- _Aim of the task_
After locating the line that contains "Image resolution: width=532, height=2576." in the records below, write out exactly that line and each line after it through the one that contains "Настроить (498, 17)", and nothing else.

- _Supplied material_
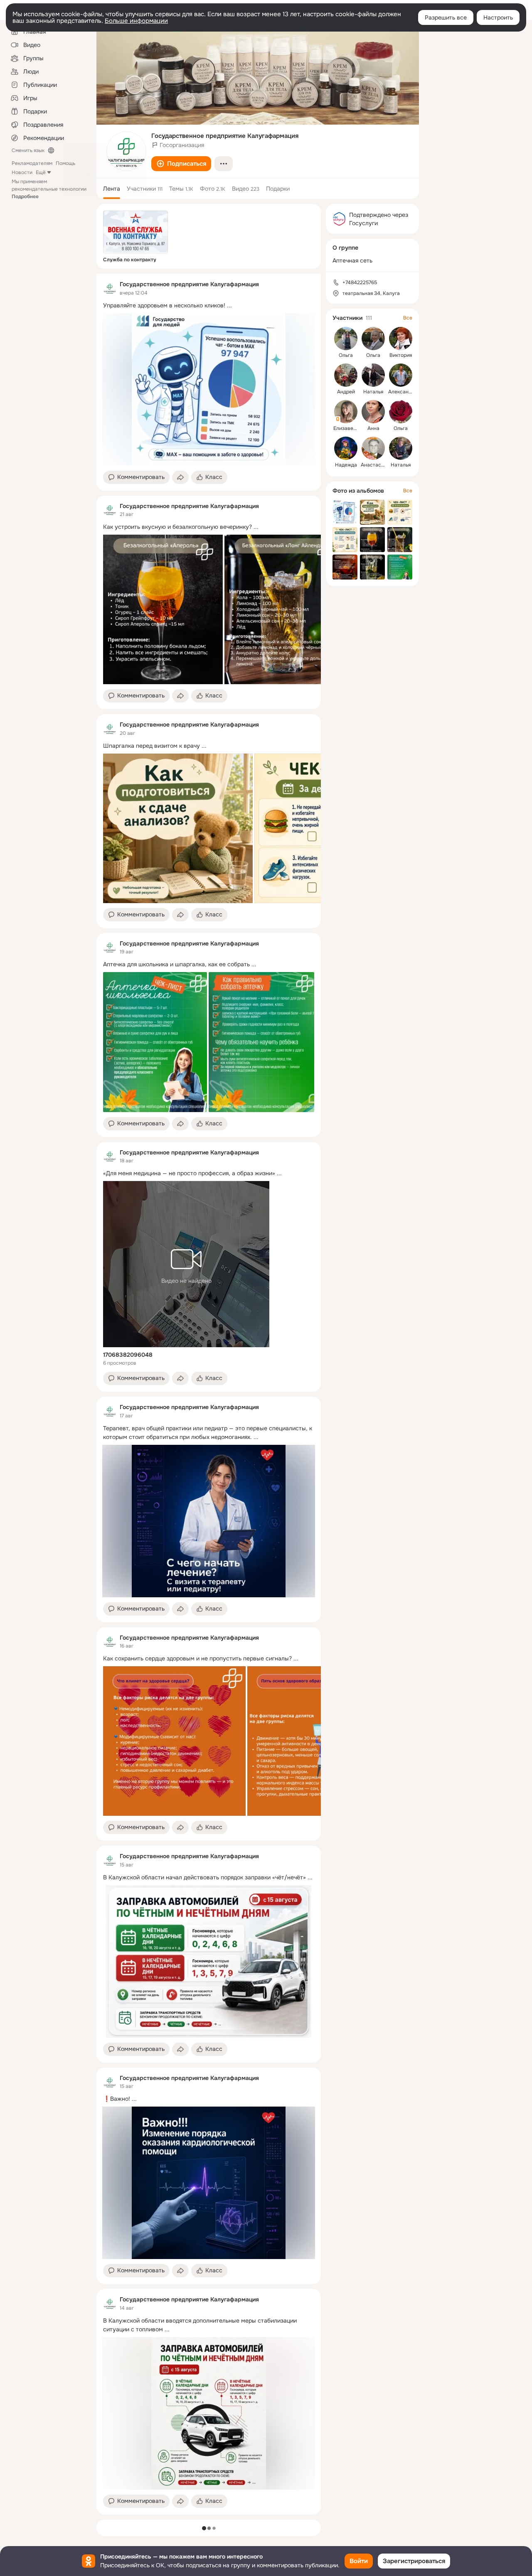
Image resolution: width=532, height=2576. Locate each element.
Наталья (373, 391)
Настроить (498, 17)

...

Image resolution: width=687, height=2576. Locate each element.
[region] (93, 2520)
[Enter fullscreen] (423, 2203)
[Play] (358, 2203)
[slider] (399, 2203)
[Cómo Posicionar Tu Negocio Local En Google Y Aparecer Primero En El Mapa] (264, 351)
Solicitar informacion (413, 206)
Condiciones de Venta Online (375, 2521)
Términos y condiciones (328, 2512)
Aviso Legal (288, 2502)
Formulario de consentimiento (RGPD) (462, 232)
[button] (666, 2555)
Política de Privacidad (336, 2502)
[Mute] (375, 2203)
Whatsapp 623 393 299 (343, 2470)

==

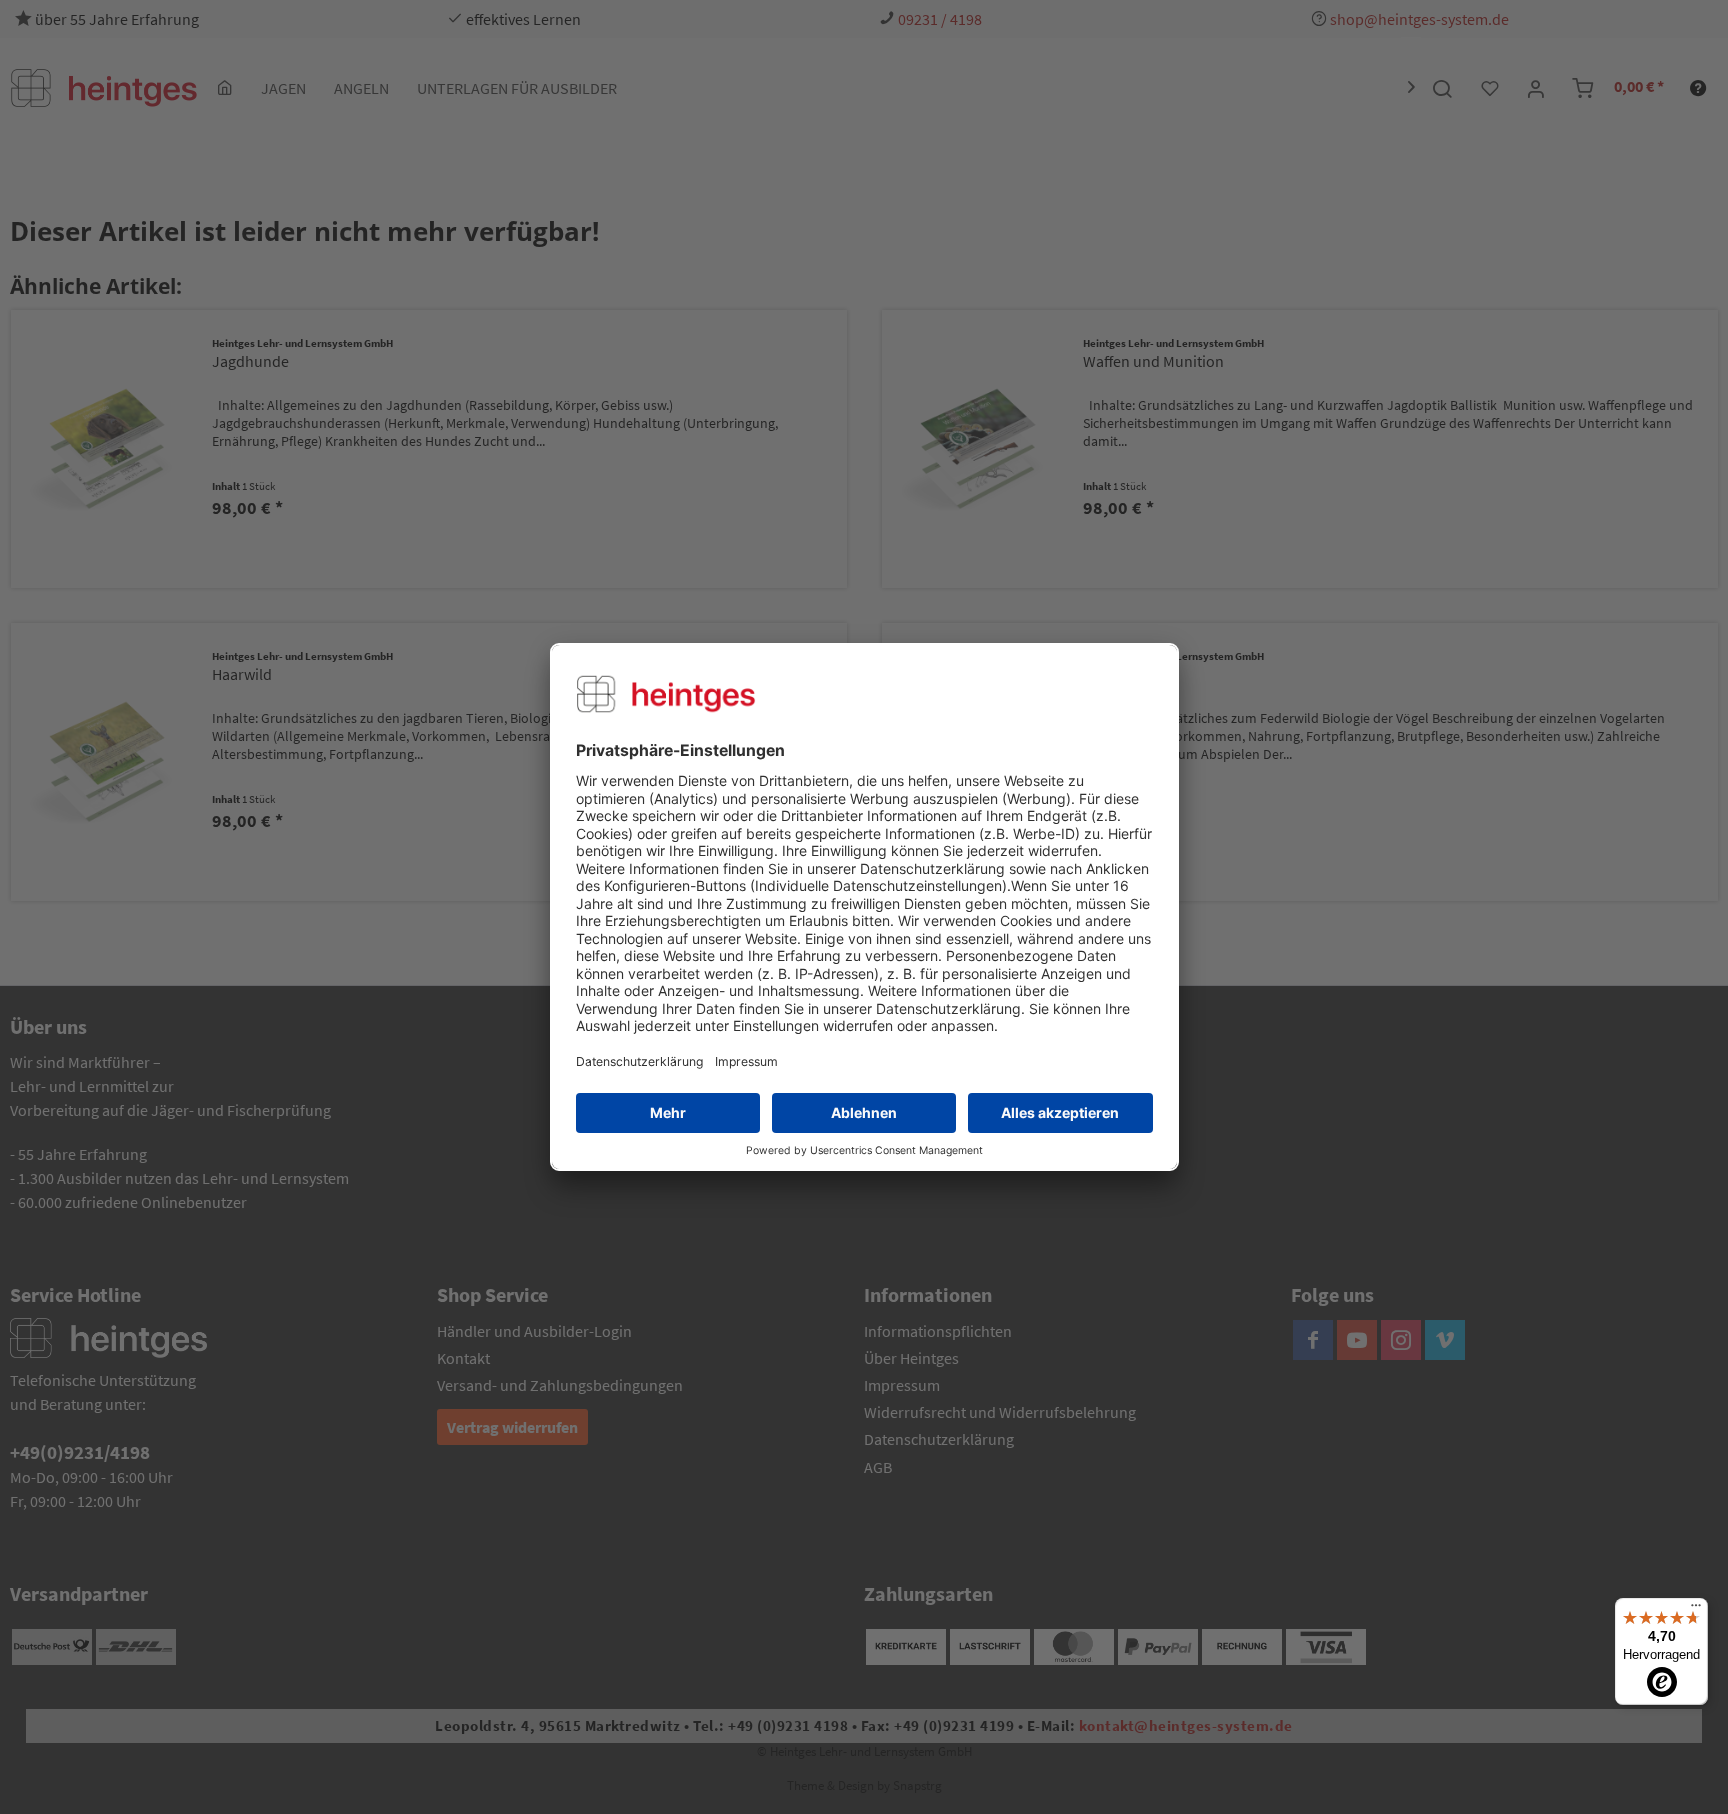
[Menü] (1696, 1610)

- _Written response_
Image resolution: width=532, height=2576. Locate each element.
Наталья (373, 391)
Настроить (498, 17)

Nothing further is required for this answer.